- **INFORMATION GIVEN**:
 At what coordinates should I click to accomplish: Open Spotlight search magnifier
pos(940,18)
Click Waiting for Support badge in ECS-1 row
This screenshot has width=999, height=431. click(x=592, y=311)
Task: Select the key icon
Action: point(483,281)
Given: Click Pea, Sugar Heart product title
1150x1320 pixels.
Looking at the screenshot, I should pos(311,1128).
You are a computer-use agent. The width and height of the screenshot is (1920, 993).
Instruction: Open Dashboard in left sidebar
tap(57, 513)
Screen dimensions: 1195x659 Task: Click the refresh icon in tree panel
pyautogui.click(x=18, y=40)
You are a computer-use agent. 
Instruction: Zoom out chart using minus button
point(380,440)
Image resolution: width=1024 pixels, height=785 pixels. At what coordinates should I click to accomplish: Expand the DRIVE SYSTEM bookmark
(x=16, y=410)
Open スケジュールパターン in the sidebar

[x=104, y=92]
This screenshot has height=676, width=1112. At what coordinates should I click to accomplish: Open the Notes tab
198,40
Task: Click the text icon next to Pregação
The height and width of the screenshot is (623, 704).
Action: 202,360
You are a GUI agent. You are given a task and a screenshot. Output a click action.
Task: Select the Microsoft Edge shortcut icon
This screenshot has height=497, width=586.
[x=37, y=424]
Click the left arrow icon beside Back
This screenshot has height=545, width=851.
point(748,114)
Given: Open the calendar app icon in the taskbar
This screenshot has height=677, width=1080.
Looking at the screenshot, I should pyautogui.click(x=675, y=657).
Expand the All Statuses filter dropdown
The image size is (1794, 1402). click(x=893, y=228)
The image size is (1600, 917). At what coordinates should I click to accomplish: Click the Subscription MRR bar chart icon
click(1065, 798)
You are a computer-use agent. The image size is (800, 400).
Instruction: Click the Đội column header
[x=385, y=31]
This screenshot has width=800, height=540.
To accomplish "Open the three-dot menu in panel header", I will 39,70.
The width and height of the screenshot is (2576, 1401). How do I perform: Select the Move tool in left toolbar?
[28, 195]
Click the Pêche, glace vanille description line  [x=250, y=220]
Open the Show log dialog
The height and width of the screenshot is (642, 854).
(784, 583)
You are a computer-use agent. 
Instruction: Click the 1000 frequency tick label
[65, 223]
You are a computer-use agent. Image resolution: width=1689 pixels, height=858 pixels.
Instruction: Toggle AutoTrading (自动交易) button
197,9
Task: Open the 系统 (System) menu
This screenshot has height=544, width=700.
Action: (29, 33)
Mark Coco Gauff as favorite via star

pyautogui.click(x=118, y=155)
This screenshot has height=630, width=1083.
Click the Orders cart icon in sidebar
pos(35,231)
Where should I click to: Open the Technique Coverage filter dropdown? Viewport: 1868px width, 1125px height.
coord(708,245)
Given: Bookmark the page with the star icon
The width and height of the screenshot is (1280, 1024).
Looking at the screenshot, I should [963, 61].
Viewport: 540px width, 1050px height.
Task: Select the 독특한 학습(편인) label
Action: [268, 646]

- **EXERCISE OBJECTIVE**: Rewrite all of the records above, replacing each instance of "Instruction" with "Directive" and changing nothing else.

- **THE ANSWER**:
 At what coordinates should I click to accomplish: Open Spotlight search magnifier
pos(940,18)
Click Waiting for Support badge in ECS-1 row
This screenshot has width=999, height=431. click(x=592, y=311)
Task: Select the key icon
Action: point(483,281)
Given: Click Pea, Sugar Heart product title
1150x1320 pixels.
Looking at the screenshot, I should pos(311,1128).
You are a computer-use agent. The width and height of the screenshot is (1920, 993).
Directive: Open Dashboard in left sidebar
tap(57, 513)
Screen dimensions: 1195x659 Task: Click the refresh icon in tree panel
pyautogui.click(x=18, y=40)
You are a computer-use agent. 
Directive: Zoom out chart using minus button
point(380,440)
Image resolution: width=1024 pixels, height=785 pixels. At what coordinates should I click to accomplish: Expand the DRIVE SYSTEM bookmark
(x=16, y=410)
Open スケジュールパターン in the sidebar

[x=104, y=92]
This screenshot has height=676, width=1112. At what coordinates should I click to accomplish: Open the Notes tab
198,40
Task: Click the text icon next to Pregação
The height and width of the screenshot is (623, 704).
Action: 202,360
You are a GUI agent. You are given a task and a screenshot. Output a click action.
Task: Select the Microsoft Edge shortcut icon
This screenshot has height=497, width=586.
[x=37, y=424]
Click the left arrow icon beside Back
This screenshot has height=545, width=851.
point(748,114)
Given: Open the calendar app icon in the taskbar
This screenshot has height=677, width=1080.
Looking at the screenshot, I should pyautogui.click(x=675, y=657).
Expand the All Statuses filter dropdown
The image size is (1794, 1402). click(x=893, y=228)
The image size is (1600, 917). At what coordinates should I click to accomplish: Click the Subscription MRR bar chart icon
click(1065, 798)
You are a computer-use agent. The image size is (800, 400).
Directive: Click the Đội column header
[x=385, y=31]
This screenshot has width=800, height=540.
To accomplish "Open the three-dot menu in panel header", I will 39,70.
The width and height of the screenshot is (2576, 1401). How do I perform: Select the Move tool in left toolbar?
[28, 195]
Click the Pêche, glace vanille description line  [x=250, y=220]
Open the Show log dialog
The height and width of the screenshot is (642, 854).
(784, 583)
You are a computer-use agent. 
Directive: Click the 1000 frequency tick label
[65, 223]
You are a computer-use agent. Image resolution: width=1689 pixels, height=858 pixels.
Directive: Toggle AutoTrading (自动交易) button
197,9
Task: Open the 系统 (System) menu
This screenshot has height=544, width=700.
Action: (29, 33)
Mark Coco Gauff as favorite via star

pyautogui.click(x=118, y=155)
This screenshot has height=630, width=1083.
Click the Orders cart icon in sidebar
pos(35,231)
Where should I click to: Open the Technique Coverage filter dropdown? Viewport: 1868px width, 1125px height.
coord(708,245)
Given: Bookmark the page with the star icon
The width and height of the screenshot is (1280, 1024).
Looking at the screenshot, I should [963, 61].
Viewport: 540px width, 1050px height.
Task: Select the 독특한 학습(편인) label
Action: [268, 646]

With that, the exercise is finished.